In the records that follow, show each line where the word "will" is present.

'''

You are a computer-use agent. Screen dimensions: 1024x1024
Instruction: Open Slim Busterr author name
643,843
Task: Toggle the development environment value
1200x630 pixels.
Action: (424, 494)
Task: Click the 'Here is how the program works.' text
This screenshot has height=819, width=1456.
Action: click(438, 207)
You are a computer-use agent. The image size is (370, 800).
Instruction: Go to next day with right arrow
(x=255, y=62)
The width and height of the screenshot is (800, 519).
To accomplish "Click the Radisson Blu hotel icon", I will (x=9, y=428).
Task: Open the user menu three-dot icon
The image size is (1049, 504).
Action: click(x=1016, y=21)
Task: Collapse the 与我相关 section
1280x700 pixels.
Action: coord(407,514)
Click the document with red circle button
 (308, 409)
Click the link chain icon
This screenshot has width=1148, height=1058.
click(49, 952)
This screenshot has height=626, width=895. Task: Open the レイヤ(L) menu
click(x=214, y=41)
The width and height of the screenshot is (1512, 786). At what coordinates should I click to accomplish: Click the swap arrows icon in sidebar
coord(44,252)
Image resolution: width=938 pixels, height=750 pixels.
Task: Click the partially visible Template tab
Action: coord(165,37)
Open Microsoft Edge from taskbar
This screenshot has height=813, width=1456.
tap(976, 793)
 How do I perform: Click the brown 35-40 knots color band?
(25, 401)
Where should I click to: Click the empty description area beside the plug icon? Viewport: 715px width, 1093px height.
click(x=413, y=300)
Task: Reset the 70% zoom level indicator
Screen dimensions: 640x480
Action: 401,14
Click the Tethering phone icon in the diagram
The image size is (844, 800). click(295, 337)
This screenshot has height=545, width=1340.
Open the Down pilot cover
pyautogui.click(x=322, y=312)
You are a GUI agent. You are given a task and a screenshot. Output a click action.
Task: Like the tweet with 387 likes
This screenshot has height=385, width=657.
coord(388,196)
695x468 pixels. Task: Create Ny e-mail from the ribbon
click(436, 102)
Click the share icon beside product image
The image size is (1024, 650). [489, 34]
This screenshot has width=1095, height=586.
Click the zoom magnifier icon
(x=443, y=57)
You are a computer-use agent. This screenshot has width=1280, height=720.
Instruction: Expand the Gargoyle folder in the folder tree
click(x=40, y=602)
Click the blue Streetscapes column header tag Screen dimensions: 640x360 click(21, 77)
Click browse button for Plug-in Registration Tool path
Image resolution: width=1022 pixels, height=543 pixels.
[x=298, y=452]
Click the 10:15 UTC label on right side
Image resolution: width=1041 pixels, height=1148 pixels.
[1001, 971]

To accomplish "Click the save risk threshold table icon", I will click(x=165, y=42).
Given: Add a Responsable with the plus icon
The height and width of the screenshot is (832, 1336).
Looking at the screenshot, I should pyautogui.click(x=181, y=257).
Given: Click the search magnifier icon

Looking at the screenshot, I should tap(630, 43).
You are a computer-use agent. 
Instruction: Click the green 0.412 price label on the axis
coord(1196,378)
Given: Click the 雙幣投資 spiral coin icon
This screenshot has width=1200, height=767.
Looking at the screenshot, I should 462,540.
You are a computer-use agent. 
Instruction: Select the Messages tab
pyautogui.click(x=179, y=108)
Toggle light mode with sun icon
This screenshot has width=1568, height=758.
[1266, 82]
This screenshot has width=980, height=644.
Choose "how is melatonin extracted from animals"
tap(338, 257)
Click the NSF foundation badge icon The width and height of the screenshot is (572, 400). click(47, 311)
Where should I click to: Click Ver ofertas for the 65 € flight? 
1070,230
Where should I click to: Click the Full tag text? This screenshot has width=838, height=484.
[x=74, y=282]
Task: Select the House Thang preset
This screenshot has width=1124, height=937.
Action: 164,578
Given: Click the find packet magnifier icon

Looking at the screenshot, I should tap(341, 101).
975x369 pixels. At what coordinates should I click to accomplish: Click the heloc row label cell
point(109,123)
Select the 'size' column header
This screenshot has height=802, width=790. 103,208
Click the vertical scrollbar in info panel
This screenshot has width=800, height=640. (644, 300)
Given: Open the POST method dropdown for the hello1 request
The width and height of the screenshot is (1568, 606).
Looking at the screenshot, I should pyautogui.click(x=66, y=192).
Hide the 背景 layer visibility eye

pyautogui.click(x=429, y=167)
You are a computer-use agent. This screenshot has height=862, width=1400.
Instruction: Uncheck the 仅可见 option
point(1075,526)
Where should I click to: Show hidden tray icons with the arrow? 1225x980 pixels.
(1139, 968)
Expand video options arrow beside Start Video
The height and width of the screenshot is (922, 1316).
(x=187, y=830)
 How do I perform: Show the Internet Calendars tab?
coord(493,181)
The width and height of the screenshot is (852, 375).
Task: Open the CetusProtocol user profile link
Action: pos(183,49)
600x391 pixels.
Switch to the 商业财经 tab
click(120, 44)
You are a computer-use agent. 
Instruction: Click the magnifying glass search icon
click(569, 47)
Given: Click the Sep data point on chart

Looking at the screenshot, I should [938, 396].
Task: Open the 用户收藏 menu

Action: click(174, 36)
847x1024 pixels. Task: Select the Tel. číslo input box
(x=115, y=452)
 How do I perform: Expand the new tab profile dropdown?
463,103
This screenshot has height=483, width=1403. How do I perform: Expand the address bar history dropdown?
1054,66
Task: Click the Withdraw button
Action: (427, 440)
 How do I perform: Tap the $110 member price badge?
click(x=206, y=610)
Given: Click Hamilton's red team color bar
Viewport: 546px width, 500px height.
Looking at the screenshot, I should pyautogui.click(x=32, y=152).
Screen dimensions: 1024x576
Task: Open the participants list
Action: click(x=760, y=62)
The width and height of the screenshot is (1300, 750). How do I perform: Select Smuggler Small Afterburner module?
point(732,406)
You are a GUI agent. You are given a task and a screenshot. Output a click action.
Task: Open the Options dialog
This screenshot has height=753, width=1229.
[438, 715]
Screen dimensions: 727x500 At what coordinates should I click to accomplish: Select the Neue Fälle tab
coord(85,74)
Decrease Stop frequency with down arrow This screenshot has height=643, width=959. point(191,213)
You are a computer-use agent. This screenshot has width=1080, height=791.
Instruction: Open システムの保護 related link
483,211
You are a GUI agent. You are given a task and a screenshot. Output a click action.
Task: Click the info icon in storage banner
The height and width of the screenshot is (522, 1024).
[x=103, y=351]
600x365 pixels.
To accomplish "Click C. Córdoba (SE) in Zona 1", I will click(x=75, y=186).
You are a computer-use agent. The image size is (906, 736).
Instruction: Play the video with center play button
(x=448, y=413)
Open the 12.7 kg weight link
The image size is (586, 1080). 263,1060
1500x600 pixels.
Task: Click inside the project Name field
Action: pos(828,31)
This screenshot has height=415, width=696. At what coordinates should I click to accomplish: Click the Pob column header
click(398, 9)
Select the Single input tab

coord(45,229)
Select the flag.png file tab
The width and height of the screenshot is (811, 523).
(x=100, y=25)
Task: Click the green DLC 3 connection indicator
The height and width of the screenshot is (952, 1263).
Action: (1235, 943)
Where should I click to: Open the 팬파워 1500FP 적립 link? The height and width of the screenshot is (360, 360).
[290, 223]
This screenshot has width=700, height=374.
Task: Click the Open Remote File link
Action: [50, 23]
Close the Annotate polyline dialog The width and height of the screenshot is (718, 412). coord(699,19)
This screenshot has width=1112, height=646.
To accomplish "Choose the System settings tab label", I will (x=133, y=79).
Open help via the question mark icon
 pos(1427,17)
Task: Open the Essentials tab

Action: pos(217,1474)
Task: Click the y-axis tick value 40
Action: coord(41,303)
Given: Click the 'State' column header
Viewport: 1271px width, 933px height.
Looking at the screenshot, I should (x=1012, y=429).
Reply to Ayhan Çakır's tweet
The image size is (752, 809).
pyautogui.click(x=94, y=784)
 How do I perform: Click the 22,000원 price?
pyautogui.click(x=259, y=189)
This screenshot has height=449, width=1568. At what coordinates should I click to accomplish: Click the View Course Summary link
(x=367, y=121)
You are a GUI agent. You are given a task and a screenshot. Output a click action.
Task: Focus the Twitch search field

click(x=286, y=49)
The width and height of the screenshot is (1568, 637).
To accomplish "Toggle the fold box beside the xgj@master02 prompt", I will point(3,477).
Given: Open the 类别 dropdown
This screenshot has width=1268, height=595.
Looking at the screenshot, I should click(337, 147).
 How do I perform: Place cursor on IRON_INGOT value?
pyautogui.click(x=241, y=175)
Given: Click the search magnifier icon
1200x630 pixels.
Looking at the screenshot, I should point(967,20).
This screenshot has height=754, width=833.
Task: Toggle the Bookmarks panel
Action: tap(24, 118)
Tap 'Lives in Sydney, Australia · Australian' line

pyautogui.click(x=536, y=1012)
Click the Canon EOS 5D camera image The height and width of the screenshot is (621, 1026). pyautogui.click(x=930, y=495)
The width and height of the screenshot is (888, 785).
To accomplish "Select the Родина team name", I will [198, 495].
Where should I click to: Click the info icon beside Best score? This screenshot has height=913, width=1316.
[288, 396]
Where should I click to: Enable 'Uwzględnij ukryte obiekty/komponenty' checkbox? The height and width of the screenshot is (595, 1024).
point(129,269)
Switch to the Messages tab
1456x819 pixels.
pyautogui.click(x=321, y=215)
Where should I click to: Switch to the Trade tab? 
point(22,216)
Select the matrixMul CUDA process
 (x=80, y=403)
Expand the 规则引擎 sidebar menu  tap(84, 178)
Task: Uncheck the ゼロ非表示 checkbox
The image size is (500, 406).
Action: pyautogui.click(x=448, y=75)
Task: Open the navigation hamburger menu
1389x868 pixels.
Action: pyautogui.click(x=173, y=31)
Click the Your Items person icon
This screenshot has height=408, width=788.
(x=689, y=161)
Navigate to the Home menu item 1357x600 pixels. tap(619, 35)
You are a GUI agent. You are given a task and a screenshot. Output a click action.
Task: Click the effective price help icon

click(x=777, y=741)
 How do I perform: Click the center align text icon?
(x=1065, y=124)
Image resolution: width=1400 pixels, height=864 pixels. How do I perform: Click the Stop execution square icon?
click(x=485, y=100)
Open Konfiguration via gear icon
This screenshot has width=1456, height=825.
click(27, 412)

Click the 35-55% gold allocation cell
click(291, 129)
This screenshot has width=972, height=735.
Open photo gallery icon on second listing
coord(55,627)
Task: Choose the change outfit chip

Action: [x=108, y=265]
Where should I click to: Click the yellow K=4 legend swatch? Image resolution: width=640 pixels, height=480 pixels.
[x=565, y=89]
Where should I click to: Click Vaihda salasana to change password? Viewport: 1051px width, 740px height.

'''

Output:
To accomplish "Click the Radisson Blu hotel icon", I will (x=9, y=428).
To accomplish "Click the save risk threshold table icon", I will click(x=165, y=42).
To accomplish "Click C. Córdoba (SE) in Zona 1", I will click(x=75, y=186).
To accomplish "Choose the System settings tab label", I will (x=133, y=79).
To accomplish "Toggle the fold box beside the xgj@master02 prompt", I will point(3,477).
To accomplish "Select the Родина team name", I will [198, 495].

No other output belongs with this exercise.